Although the deal was negotiated during the final days of Trump in the Oval Office, the Biden Administration reviewed it in January 2021 given its controversial nature. Three US Democratic Senators in the Biden Administration moved legislation to halt the sale on the grounds that the Trump Administration had circumvented the Congress Review Process and that F-35 deal poses a national security risk. They believe that such a major deal of advanced weapons should not have been made by an outgoing president. However, the attempt to stall the sale could not stand for long as the UAE is considered Washington’s ally and had previously purchased and operated F-16s, Patriot, and Terminal High Altitude Area Defense (THAAD) which carry some of the most advanced US technology. This level of trust between the two states is also significant as the UAE - a key security partner of the US - hosts about 3,500 US military personnel at its military bases. Additionally, the US and the UAE have a similar approach towards Iran, which justifies the famous IR quote ‘enemy’s enemy is a friend’. Previously, threat from Iran being a prominent factor for the US-UAE alliance led to an ‘emergency’ US weapons sale of $8 billion to the UAE during the Trump administration. Many in Congress believe that the current sale of F-35 could similarly be defended by declaration of another emergency, however, a counter opinion is that the emergency card was a ‘one-time event’. Nonetheless, the F-35 would have an impact on the security calculus to deter Iran.

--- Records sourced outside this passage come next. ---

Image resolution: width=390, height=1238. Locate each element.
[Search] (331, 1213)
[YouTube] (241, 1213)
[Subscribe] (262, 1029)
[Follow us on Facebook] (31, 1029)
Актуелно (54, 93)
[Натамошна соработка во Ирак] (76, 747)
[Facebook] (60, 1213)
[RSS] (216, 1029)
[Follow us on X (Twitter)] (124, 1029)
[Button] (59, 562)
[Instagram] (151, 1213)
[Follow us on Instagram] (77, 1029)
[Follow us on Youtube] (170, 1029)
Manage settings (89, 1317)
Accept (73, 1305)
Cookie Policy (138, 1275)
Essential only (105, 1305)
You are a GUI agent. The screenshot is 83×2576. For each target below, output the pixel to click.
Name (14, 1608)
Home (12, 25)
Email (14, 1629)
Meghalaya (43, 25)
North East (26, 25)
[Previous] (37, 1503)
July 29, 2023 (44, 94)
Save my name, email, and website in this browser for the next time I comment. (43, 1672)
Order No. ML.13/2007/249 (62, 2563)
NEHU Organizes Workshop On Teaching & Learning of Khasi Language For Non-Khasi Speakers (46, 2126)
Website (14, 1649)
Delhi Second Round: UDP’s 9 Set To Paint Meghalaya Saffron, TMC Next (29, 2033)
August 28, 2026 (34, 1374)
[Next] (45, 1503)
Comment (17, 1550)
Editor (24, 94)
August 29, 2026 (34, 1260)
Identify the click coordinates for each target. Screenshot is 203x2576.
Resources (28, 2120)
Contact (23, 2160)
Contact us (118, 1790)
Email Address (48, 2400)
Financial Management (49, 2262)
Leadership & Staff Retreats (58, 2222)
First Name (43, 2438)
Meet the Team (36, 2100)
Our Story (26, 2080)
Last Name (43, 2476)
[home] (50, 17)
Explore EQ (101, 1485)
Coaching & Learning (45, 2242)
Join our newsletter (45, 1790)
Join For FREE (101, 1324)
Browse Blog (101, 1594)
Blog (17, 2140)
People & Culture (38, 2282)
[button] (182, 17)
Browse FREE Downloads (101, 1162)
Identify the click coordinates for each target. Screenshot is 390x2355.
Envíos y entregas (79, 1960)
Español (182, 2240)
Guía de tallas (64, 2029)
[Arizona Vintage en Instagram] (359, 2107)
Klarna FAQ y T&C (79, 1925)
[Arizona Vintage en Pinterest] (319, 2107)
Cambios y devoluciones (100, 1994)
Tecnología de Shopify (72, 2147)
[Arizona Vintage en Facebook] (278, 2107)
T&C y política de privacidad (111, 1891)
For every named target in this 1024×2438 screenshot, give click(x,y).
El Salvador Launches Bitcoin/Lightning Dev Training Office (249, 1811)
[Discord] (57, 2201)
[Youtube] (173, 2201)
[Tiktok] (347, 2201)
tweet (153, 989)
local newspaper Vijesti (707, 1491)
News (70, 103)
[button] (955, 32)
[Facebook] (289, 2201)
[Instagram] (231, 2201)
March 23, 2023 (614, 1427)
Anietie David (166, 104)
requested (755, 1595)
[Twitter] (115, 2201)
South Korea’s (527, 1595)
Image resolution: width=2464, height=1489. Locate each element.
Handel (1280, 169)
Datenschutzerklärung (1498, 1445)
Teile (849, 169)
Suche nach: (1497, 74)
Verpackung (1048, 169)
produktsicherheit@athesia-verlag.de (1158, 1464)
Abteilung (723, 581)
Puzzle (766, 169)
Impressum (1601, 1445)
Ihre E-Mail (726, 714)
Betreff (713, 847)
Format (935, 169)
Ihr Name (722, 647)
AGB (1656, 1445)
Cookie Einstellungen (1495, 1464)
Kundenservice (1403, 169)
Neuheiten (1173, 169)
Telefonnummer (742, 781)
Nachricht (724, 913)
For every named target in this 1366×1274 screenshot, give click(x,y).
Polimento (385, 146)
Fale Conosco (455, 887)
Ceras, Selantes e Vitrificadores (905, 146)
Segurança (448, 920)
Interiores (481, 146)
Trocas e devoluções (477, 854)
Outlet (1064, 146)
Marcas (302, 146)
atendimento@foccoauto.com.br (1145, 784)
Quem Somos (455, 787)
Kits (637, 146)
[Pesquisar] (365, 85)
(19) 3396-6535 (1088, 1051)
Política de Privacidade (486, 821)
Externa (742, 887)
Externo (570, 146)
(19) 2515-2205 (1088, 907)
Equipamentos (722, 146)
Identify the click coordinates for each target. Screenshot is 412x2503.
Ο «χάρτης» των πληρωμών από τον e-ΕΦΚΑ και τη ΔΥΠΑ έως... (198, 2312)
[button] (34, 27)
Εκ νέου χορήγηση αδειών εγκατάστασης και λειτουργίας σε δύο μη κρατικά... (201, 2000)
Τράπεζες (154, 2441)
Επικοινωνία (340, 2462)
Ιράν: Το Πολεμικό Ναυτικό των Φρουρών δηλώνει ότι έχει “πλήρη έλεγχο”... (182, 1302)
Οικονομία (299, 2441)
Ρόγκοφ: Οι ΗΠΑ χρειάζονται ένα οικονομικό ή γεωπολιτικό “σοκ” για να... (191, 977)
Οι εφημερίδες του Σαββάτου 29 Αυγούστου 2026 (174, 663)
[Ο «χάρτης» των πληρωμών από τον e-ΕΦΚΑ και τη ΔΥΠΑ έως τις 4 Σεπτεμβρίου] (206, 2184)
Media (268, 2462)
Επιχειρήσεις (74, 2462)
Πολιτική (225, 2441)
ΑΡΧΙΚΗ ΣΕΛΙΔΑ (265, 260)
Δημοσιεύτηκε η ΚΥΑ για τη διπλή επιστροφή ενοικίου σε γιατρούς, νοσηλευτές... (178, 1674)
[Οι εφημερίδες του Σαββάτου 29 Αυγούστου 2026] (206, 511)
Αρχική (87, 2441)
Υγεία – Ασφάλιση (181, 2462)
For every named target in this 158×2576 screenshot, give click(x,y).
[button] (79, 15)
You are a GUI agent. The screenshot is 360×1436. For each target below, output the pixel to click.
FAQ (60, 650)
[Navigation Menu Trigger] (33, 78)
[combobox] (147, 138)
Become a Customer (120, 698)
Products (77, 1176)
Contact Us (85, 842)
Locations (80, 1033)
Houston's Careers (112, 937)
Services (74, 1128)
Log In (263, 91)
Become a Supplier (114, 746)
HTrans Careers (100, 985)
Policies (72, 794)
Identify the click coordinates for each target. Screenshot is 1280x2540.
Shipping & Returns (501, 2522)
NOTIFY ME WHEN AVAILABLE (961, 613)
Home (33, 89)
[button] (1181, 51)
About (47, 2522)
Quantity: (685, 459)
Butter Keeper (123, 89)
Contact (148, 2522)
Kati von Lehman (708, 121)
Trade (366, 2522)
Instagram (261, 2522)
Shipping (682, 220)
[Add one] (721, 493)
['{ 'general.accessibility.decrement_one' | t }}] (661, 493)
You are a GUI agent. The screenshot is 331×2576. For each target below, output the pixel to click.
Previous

Despite expression of interest in F-35s by other Arab states such as Saudi Arabia and Qatar, the requests were turned down. The UAE is the first Arab nation and the second country in the Middle East after Israel to procure the Lockheed Martin’s F-35s. However, the deal is undoubtedly not free of substantial terms and conditions that would require the UAE to comply with the end-user agreements. The conditions of the sale require the UAE to ensure that it neither transfers these jets nor any of their parts to any other state or non-state actor without prior US approval. Another term requires the UAE to guarantee the US that the F-35s would not be based in a third country for expeditionary operation. The F-35s can only leave UAE territory for peacetime exercises with friendly countries. The deal also binds the UAE, like other recipients of US defence equipment that employment would abide by laws of armed conflict and human rights. The condition based on human rights most likely refers to the UAE’s support of the Saudi-led coalition’s military campaign in Yemen that is reportedly involved in human rights violations. Since the US terminated its support to the Saudi-led coalition in the Yemeni conflict, it also expects the UAE to cease its support. In 2019, the UAE ended its military backing to the Saudi-led coalition in Yemen that it thinks is one of the reasons that the F-35 deal became possible alongside normalization of UAE- Israel relations. Ending UAE’s support to the conflict in Yemen is not the only US expectation. The F-35 deal heightened US expectations from the UAE with regards to its competitor in the region, China.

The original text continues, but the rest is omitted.